I'm using a Habistat Dimming Thermostat with a 60w spot lamp as a primary heat source for my Blue Tongue Skink setup. Problem is when it begins adjusting the power to the lamp it begins producing an audible buzzing sound. I'm aware this is expected to happen from the Dimming unit but I'm not so sure about the lamp itself.

I've seen a few posts on here regarding the problem, but I've not found a real solutions to it. As far as I know its been doing this all the time I've had the unit but over the summer I've noticed it a bit more as its applying more dimming to the lamp to control the temperature.

Just wondered if you guys had any suggestions, or other means of heat I can use instead.
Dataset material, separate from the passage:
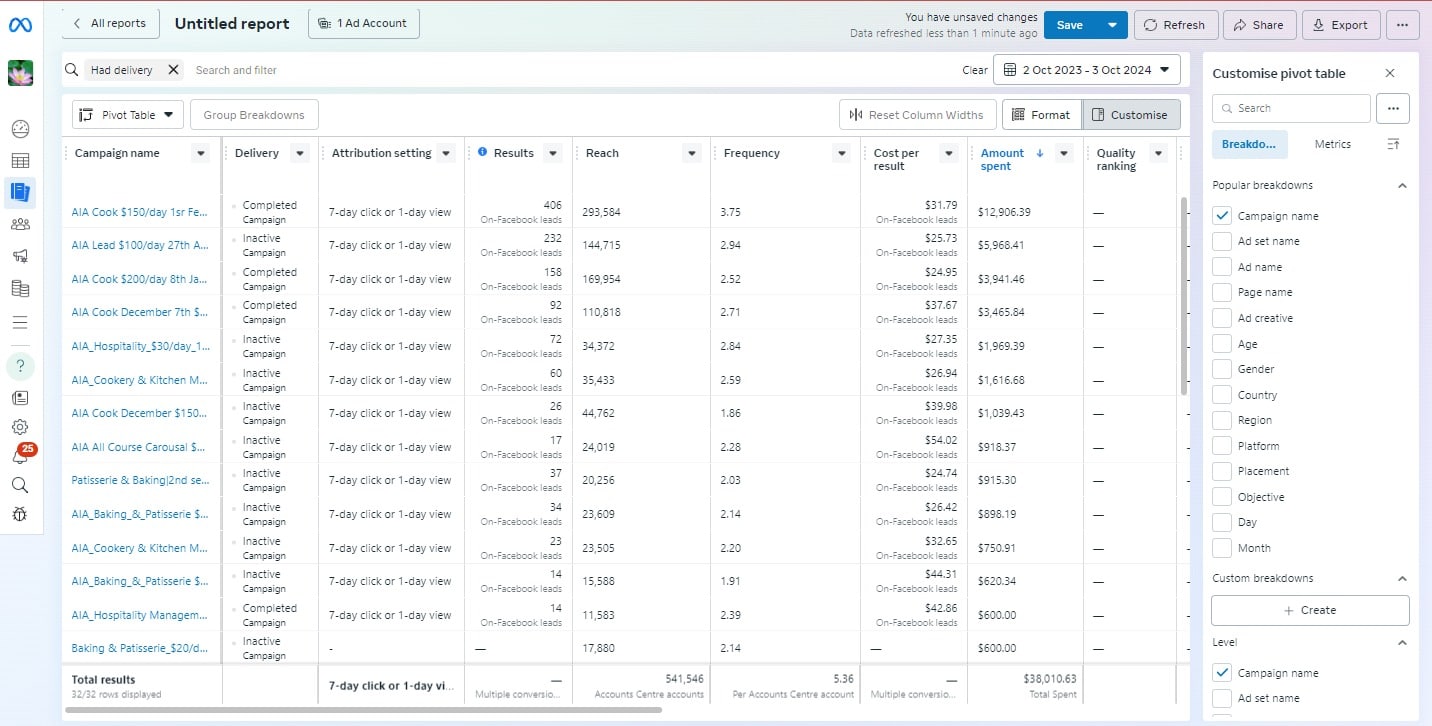
Task: Open the notifications bell icon
Action: 20,455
I hate to think the buzzing could be bugging the skink.

All the best,


----------



## Geom (Sep 29, 2013)

Any ideas?


----------



## LFBP-NEIL (Apr 23, 2005)

if the actual lamp is buzzing and not the thermostat try screwing the bulb in a bit tighter generally a buzzing noise would indicate a bit of arcing going on in the holder, sometimes the bulbs "ring" or whistle when they are about to go pop.


----------



## Geom (Sep 29, 2013)

It seems to only buzz when its under a low load (ie when its reached the set temperature and begins dimming), I'll try screwing the bulb in tighter later today. Cheers


----------



## Electro1 (Oct 3, 2013)

Hi,

The reason for the bulb making a buzzing sound when the stat starts to dim the bulb is due to Habistat not including any noise suppression on the output of the stat.
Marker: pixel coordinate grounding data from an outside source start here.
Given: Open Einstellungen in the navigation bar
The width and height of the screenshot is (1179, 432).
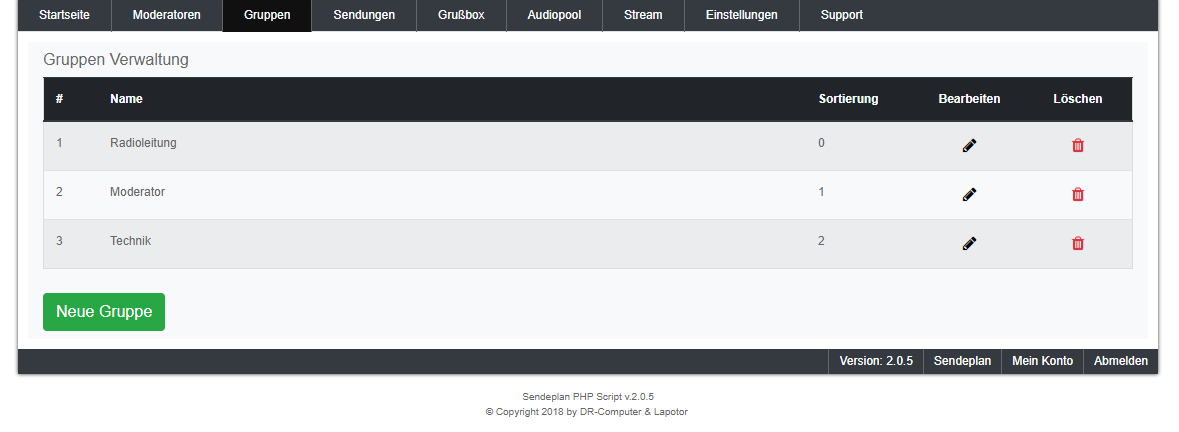Looking at the screenshot, I should coord(741,15).
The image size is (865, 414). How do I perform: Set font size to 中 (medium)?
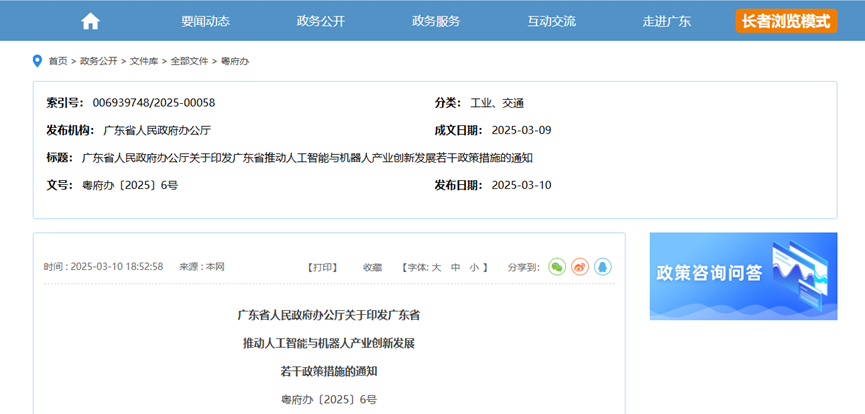[455, 267]
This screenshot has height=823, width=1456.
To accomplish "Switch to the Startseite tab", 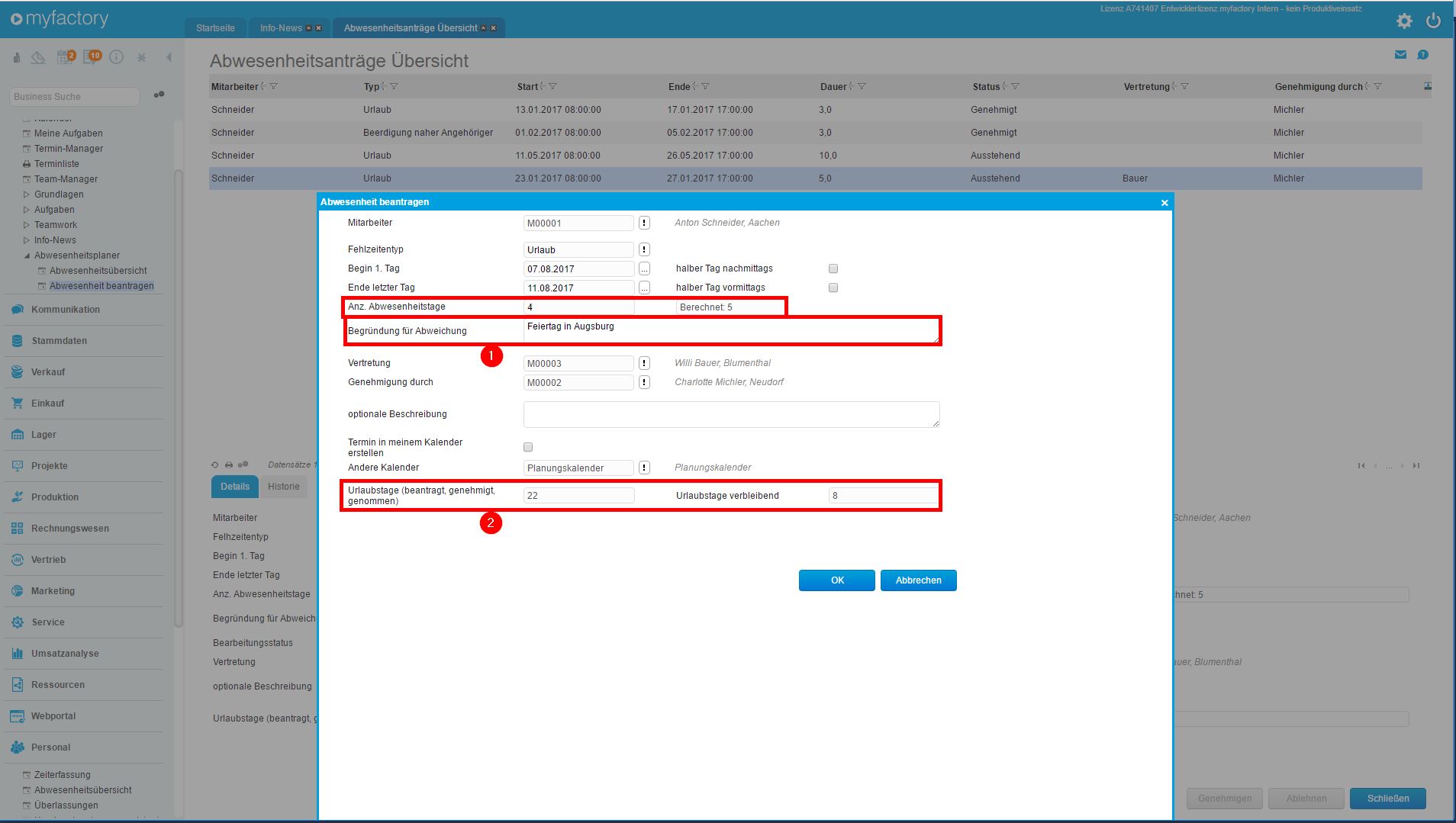I will point(215,28).
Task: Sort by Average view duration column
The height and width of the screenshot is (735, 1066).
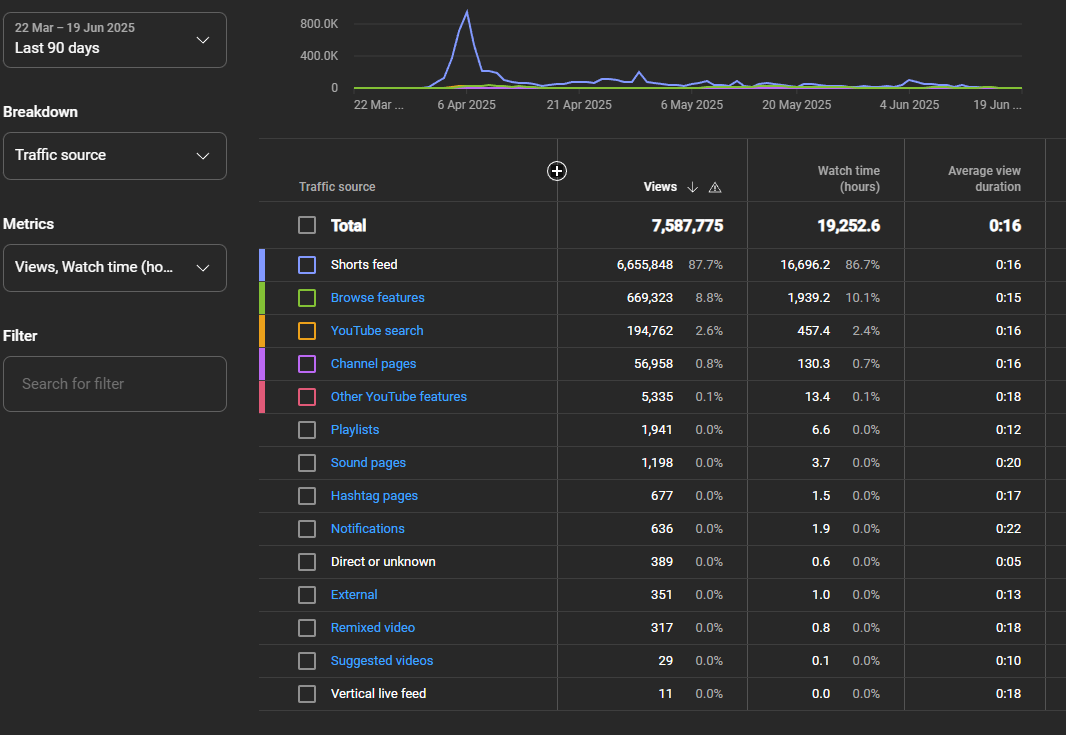Action: tap(984, 179)
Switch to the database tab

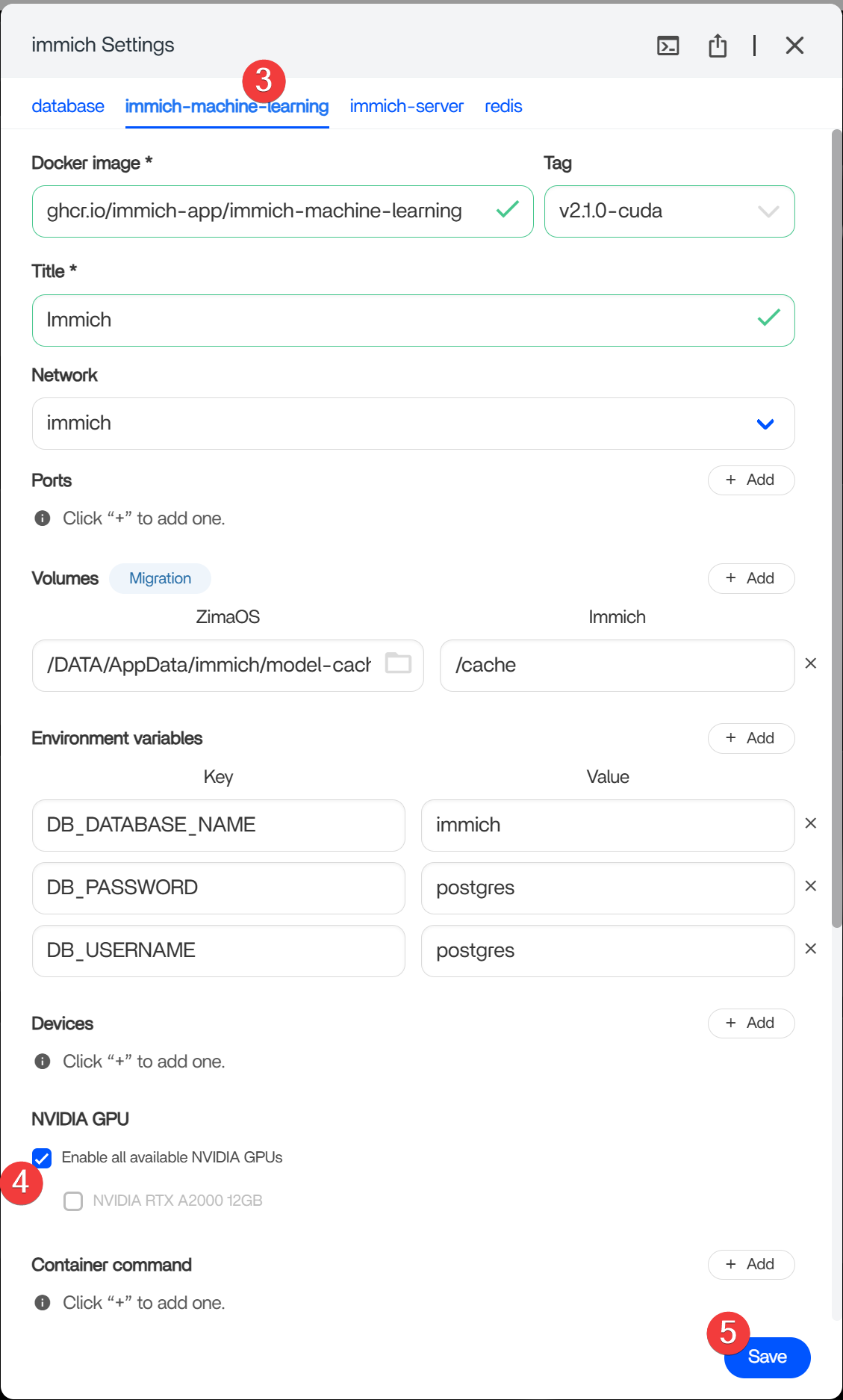[68, 106]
A dimming stat works by chopping up the AC waveform and waiting for a set period of time before turning the output on. This happens very quickly. It happens 100 times per second to be exact. 

Due to the lamp being turned on part way through a wave cycle it causes an inrush of current and creates electrical noise. This is usually captured in whats know as a toroid coil. it acts as a type of reservoir to capture the excess current and release it slowly back to the bulb, this smooths the output out.
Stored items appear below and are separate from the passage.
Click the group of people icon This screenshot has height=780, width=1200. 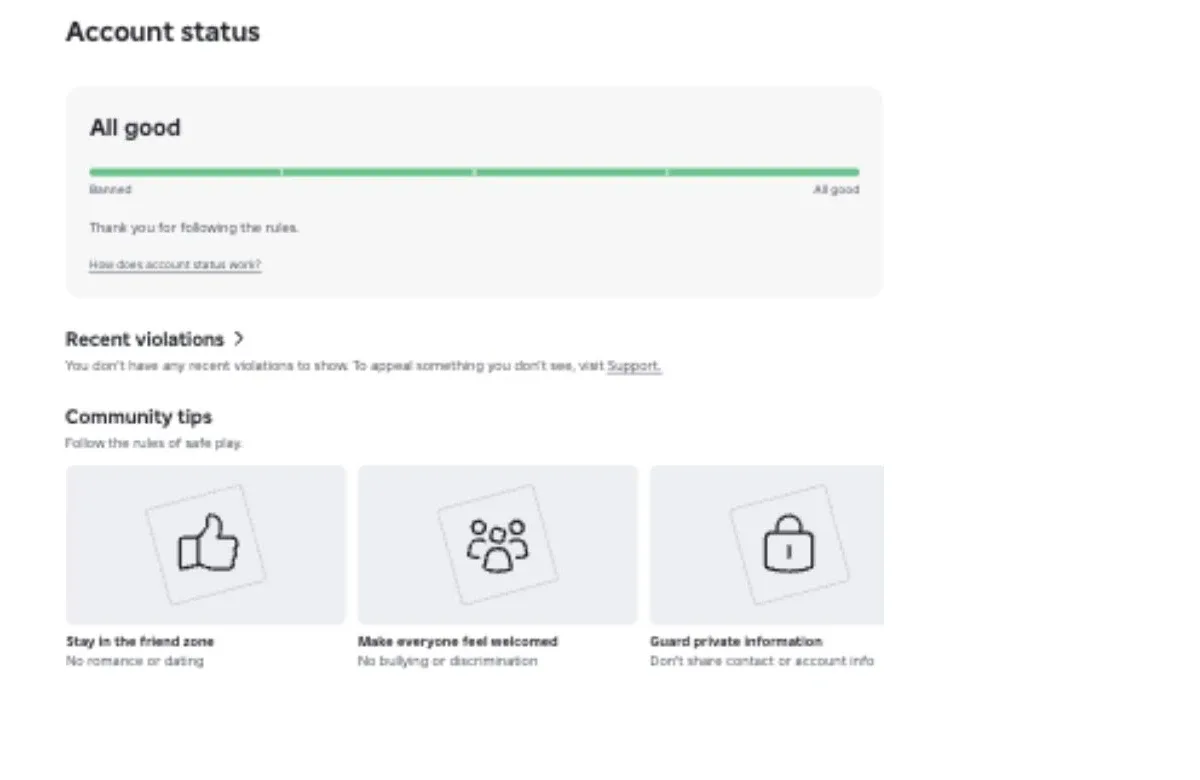(x=498, y=545)
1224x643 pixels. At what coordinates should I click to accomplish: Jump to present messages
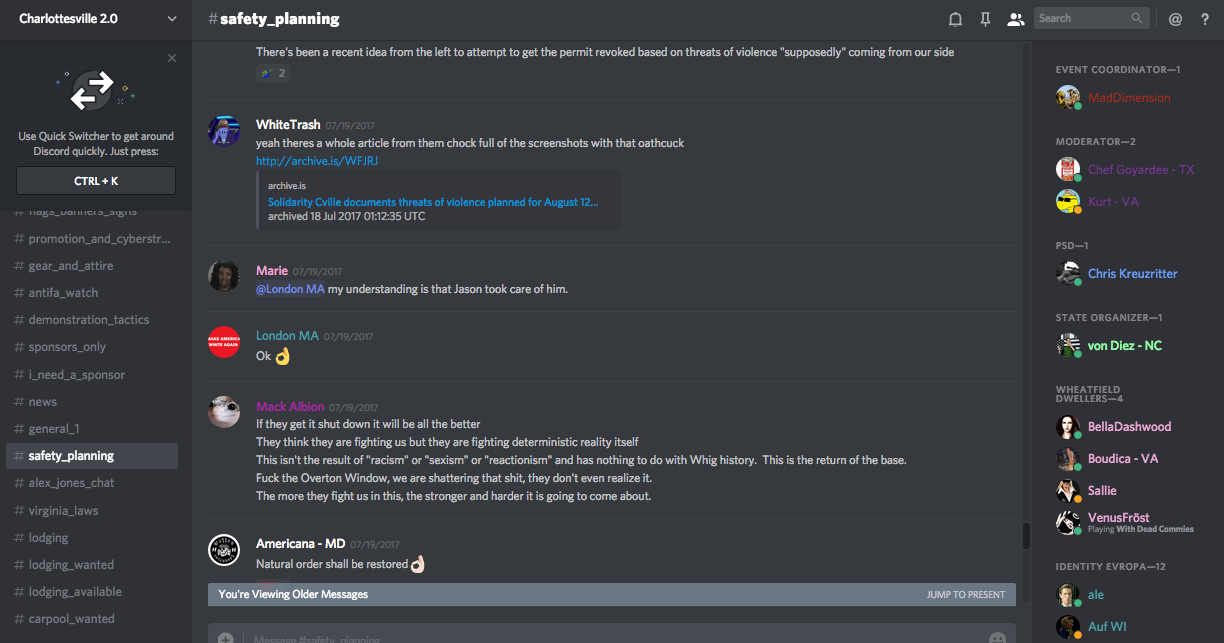pyautogui.click(x=965, y=594)
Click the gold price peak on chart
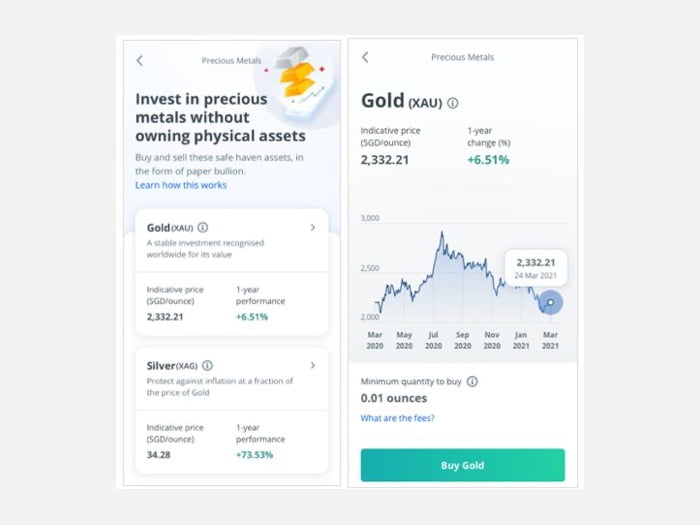 click(442, 233)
Without the toroid in place you get whats known as filament sing. Its very common if you look around on the net. Cheap DJ equipment for example suffers the same issues.

Just to put your mind at rest, this does not make the stat in any way unsafe to use. Its just an annoying sound coming from the bulb. You will notice it may get louder the dimmer the bulb becomes.

Hope this answer helps, I tried to answer it in as basic terms as possible but with all the info there for you.


----------



## Geom (Sep 29, 2013)

Awesome explanation, thanks.

I'm assuming theres nothing that can be done since its the way the Habistat is designed, guess everyone has the same issue.

Don't suppose theres any similar products that do have some kind of noise suppression included?

Cheers.


----------



## Electro1 (Oct 3, 2013)

No Problem,

Yeah its just how there made. Some people experience noise more than others, it depends on the quality of the bulb, age etc.

Microclimate dimming stats have suppression built in.


----------



## LFBP-NEIL (Apr 23, 2005)

What about the I-stats - do they have suppression built in?


----------



## Electro1 (Oct 3, 2013)

The iSTATs don't need noise suppression built in, they are Pulse stats and use and opto triac with a built in zero crossing circuit. This allows them to turn the power to the heater on exactly at zero crossing when the current is zero. 

The iSTAT also has a snubber circuit on the triac output to further eliminate electrical noise. A trait that microclimate/Komodo also have.


----------



## Geom (Sep 29, 2013)

Electro1 said:


> No Problem,
> 
> Yeah its just how there made. Some people experience noise more than others, it depends on the quality of the bulb, age etc.
> 
> Microclimate dimming stats have suppression built in.


Sorry about the late reply, been busy.

I think I'll switch to a Microclimate stat and see how it goes.

Cheers for all the help


----------